SITAEL’s headquarters in Italy. Photograph courtesy of SITAEL.

Italy’s largest private satellite manufacturer, SITAEL, is set to open its Australian headquarters on 1 July 2018 outside of Adelaide, South Australia, further cementing SA’s position as Australia’s premier New Space hub.

SITAEL plans to develop satellites and payloads from 50kg up to 300kg, space missions, and a range of other space technologies.

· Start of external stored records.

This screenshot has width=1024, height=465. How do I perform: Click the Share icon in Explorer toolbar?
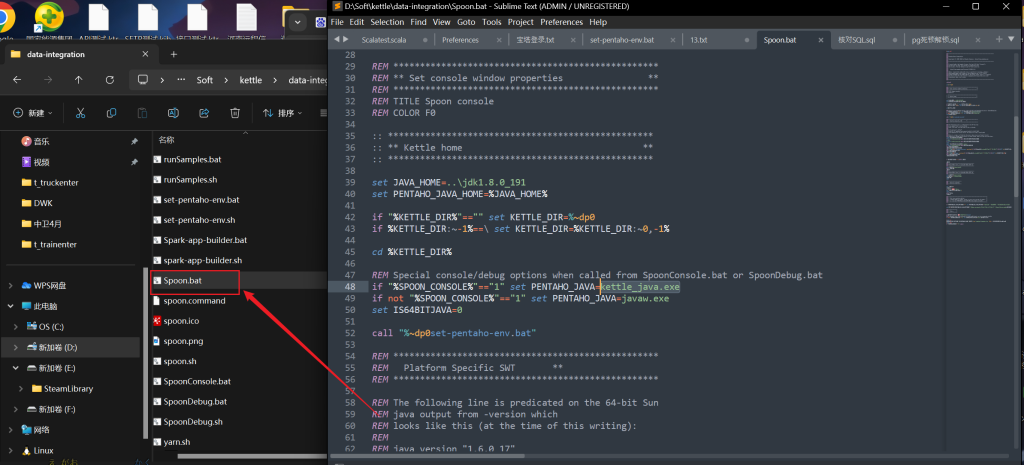point(204,113)
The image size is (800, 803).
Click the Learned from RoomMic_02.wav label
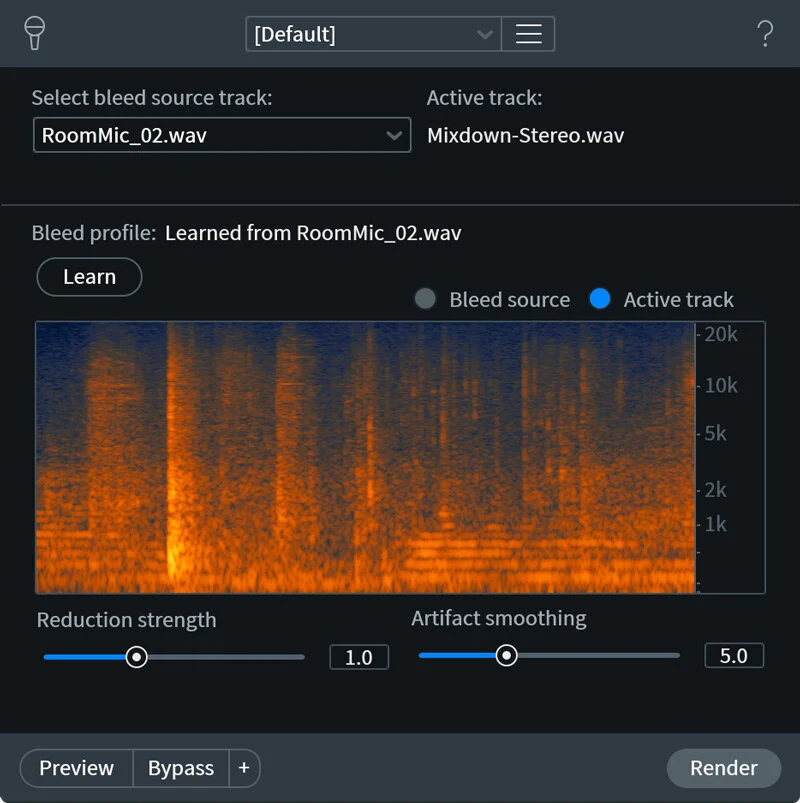click(312, 233)
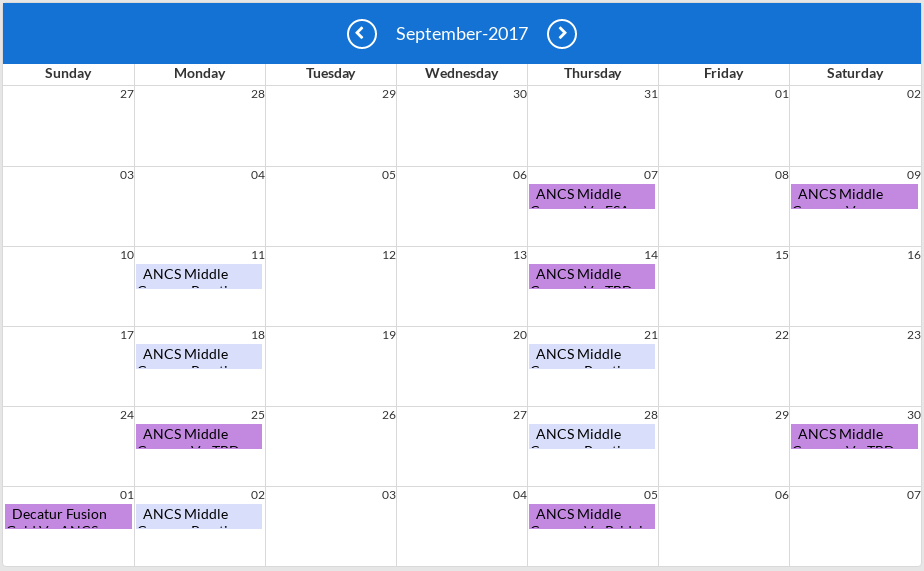Image resolution: width=924 pixels, height=571 pixels.
Task: Click the Sunday column header
Action: [68, 74]
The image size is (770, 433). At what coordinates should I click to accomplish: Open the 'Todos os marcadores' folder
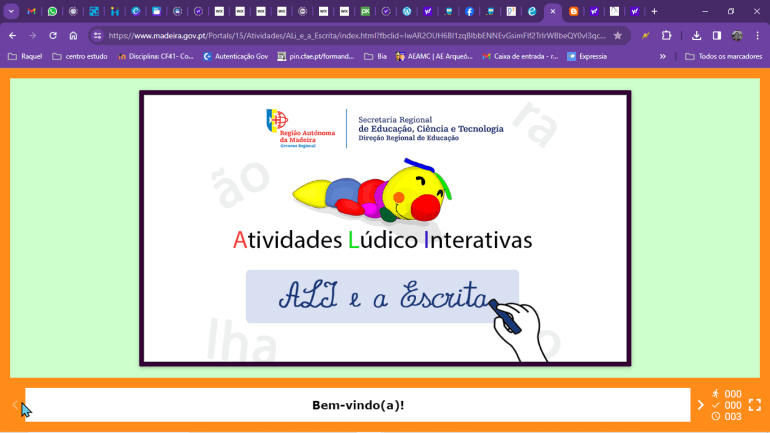click(723, 56)
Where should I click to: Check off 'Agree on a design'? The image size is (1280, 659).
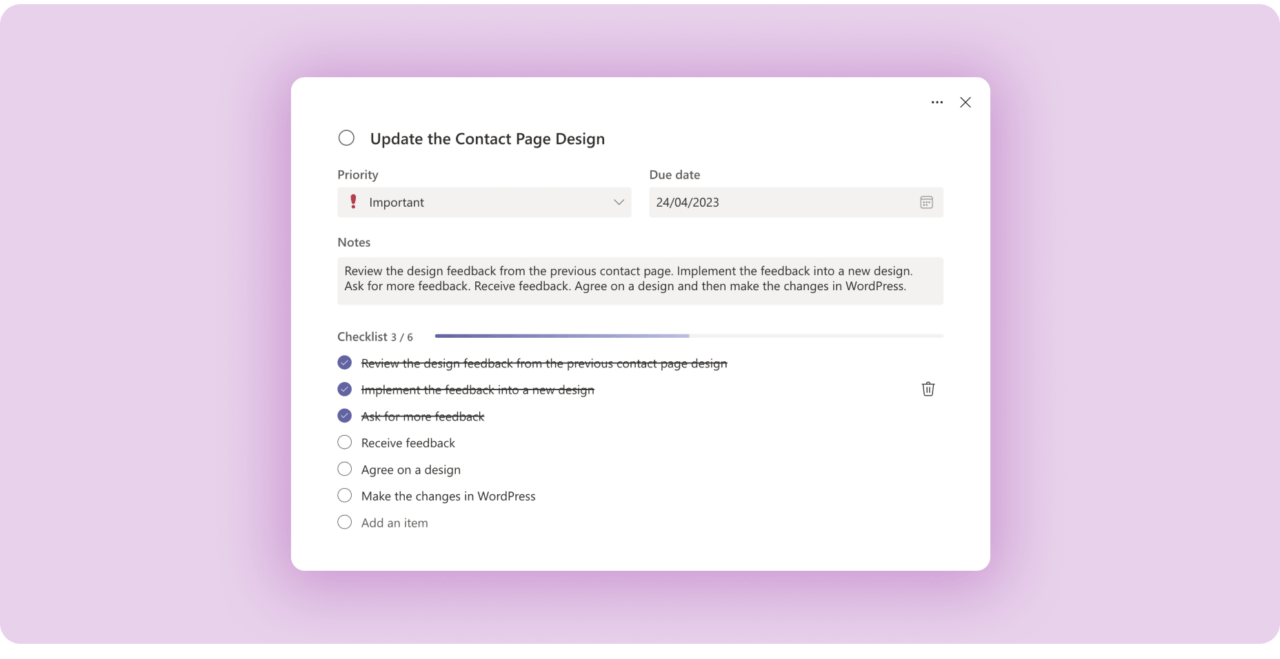pos(344,468)
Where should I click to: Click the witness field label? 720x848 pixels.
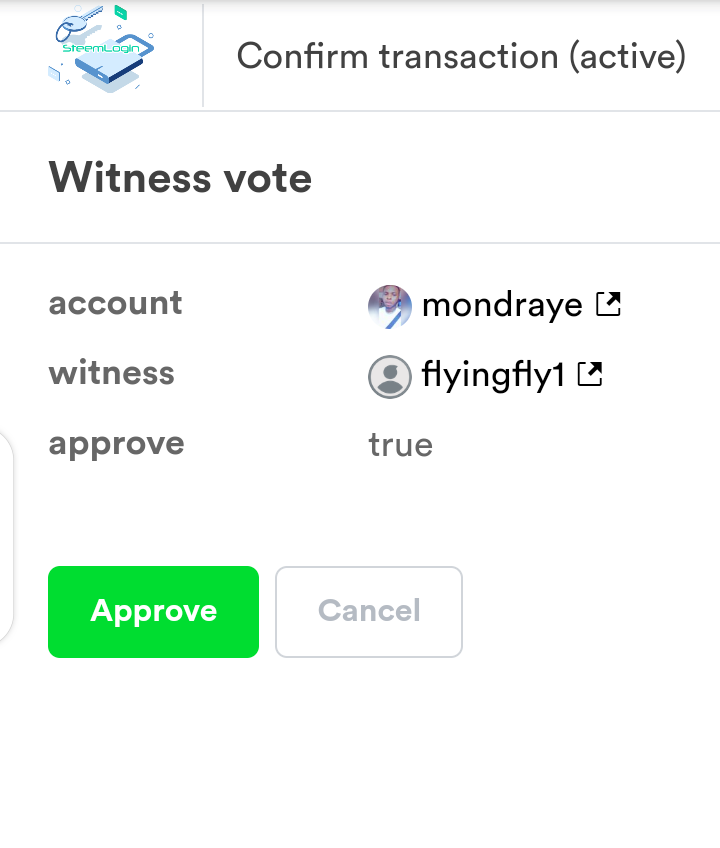point(111,373)
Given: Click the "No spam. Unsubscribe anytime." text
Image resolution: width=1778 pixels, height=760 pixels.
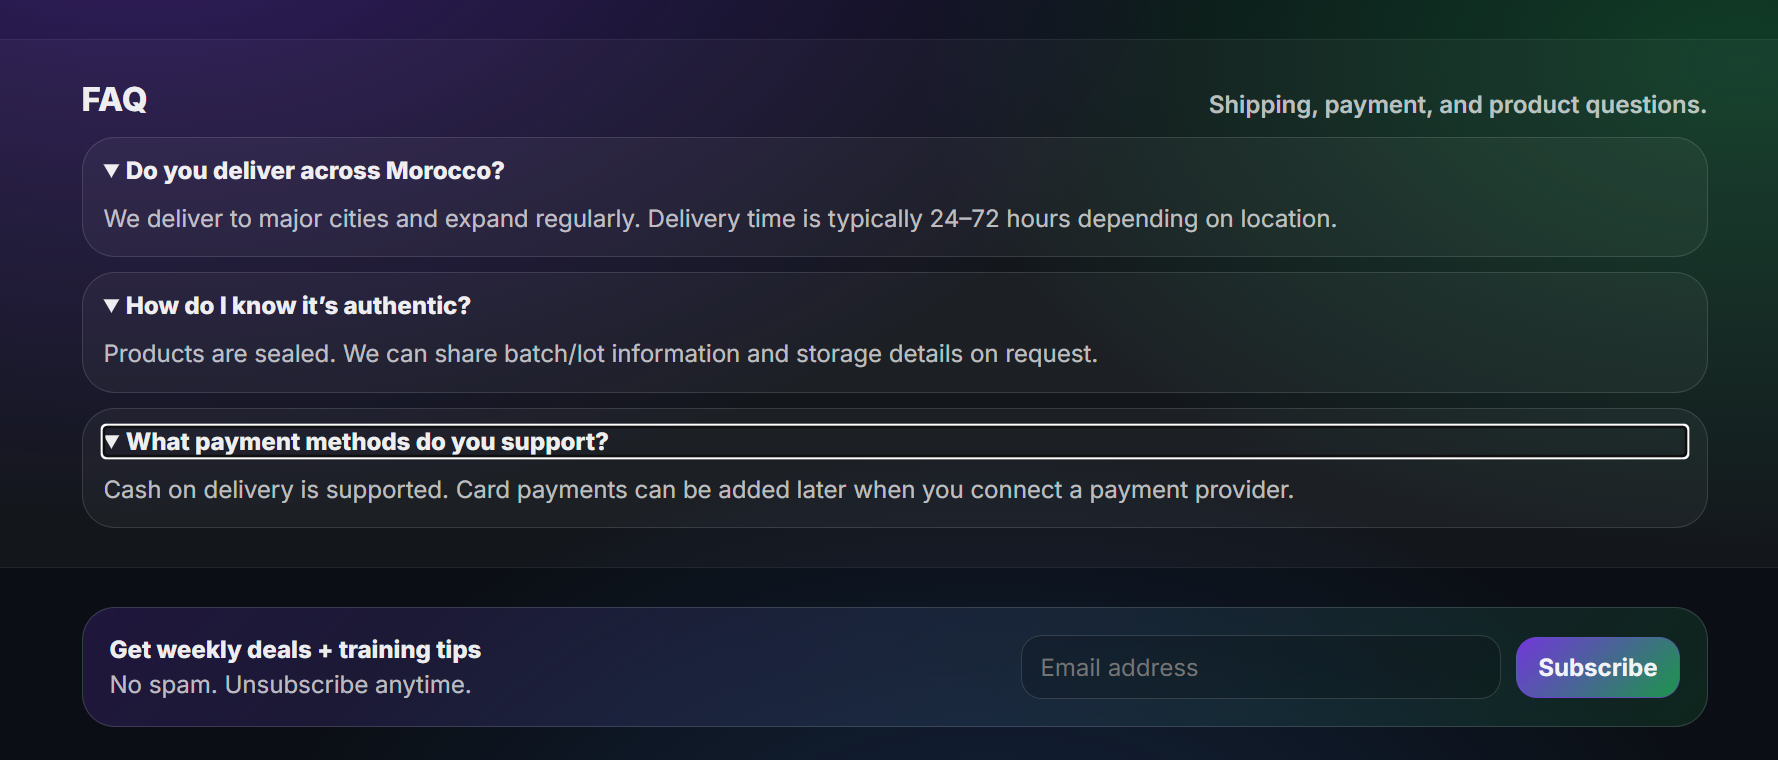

It will open its Australian headquarters at Mawson Lakes, South Adelaide.

Steven Marshall, Premier of South Australia, said that SITAEL is leading the development of next-generation small satellites. “SITAEL’s move into Adelaide will create hi-tech jobs for South Australians … and strengthen our state’s reputation as a leader in space innovation and technology development,” he said, in a report in the Adelaide Advertiser. “We are focused on building our thriving space industry to make it a key contributor to the growth and diversification of SA’s economy.”

SITAEL chief executive officer Nicola Zaccheo told the Advertiser that Australia has a huge growth opportunity. “SA in particular is an ideal environment to develop innovative new ideas,” he said.

Premier Marshall is aiming for South Adelaide to take a leading role in National Space Agency headquarters, opening on the same day. The agency will officially begin as an administrative operation in Canberra while its chief Dr. Megan Clark assesses the states’ space capabilities to decide on a permanent base or bases. South Adelaide expressed its interest for the headquarters last year, while NSW, Victoria and WA have all recently made their interests known.

The former Labor Government signed a “letter of intent” with the Italian Space Agency in 2016 and the ISA head Roberto Battiston said that they intended to work closely with the Australian agency. SITAEL is also set to work with South Adelaide satellite company Inovor Technologies.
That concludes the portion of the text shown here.